Since the presidency of Ronald Reagan, conservatives have succeeded by adhering to a platform that rests firmly on three legs: smaller government, faith and family, and a strong national defense. These three legs do not merely represent a political coalition; they are three necessary components of a strong and secure America. The absence of any one of the three would diminish our national strength and increase our vulnerability to enemies, foreign and domestic.

The fiscal profligacy of President Obama and his allies on Capitol Hill may tempt Republicans in Congress to agree to deep — and, in General Dempsey’s words, “high risk” — defense cuts today in exchange for long-term reductions in entitlements down the road. This would be a mirage.
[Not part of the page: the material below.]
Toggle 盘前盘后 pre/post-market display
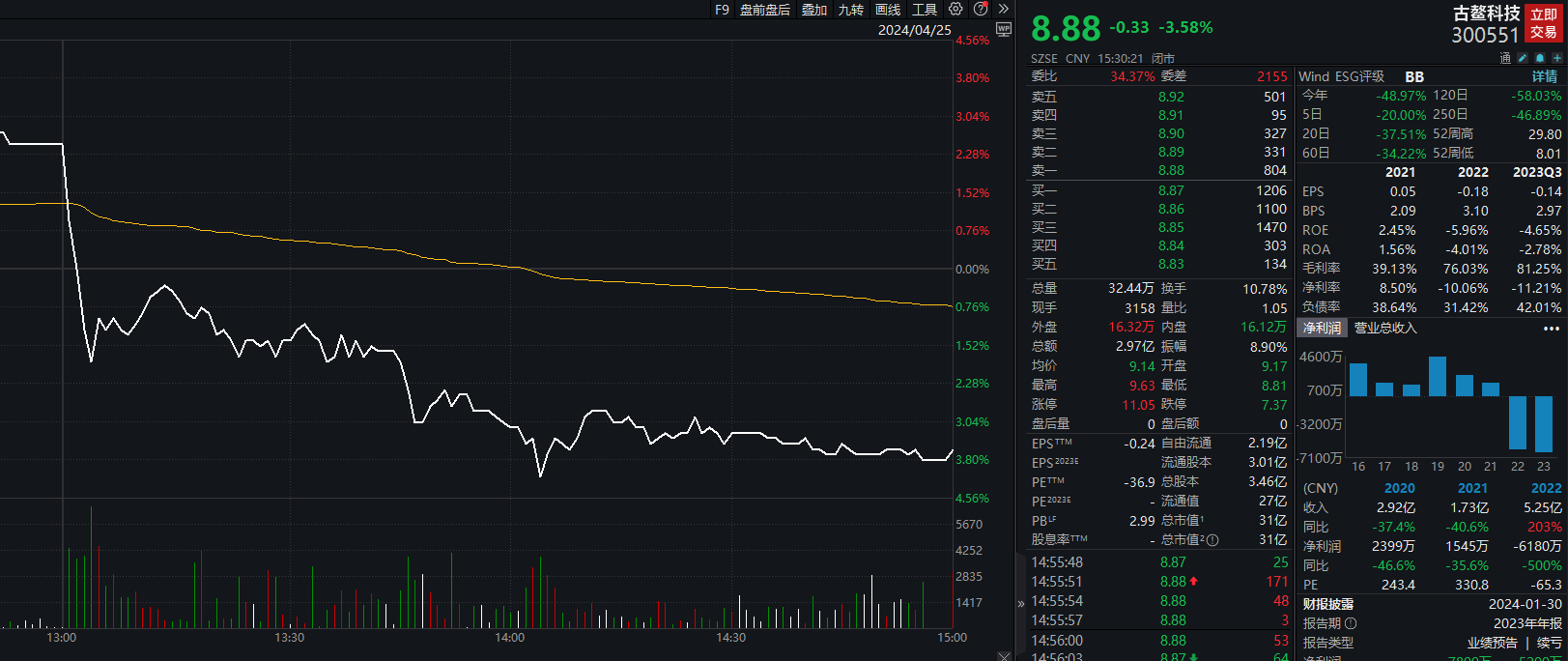This screenshot has height=661, width=1568. click(x=764, y=10)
America’s defense is too important to become a political football in the budget battles. Rather, any cuts in defense spending should be the result of a careful, dispassionate assessment of the risks we and our allies face. A global risk assessment should inform a defense strategy that adequately manages those risks, and such a strategy should lead to a budget that can keep America safe.

Making portentous decisions on any other basis risks gravely weakening our defenses and demonstrating to foes and friends alike a lack of resolve that ensures we will face more of the former with fewer of the latter. As history has repeatedly shown, such weakness only serves to invite aggression. The mortal threats that result would certainly prove far costlier than the defenses that would have prevented them.

— Frank J. Gaffney Jr. is president of the Center for Security Policy (SecureFreedom.org) and host of the nationally syndicated program Secure Freedom Radio.

Frank Gaffney, Jr.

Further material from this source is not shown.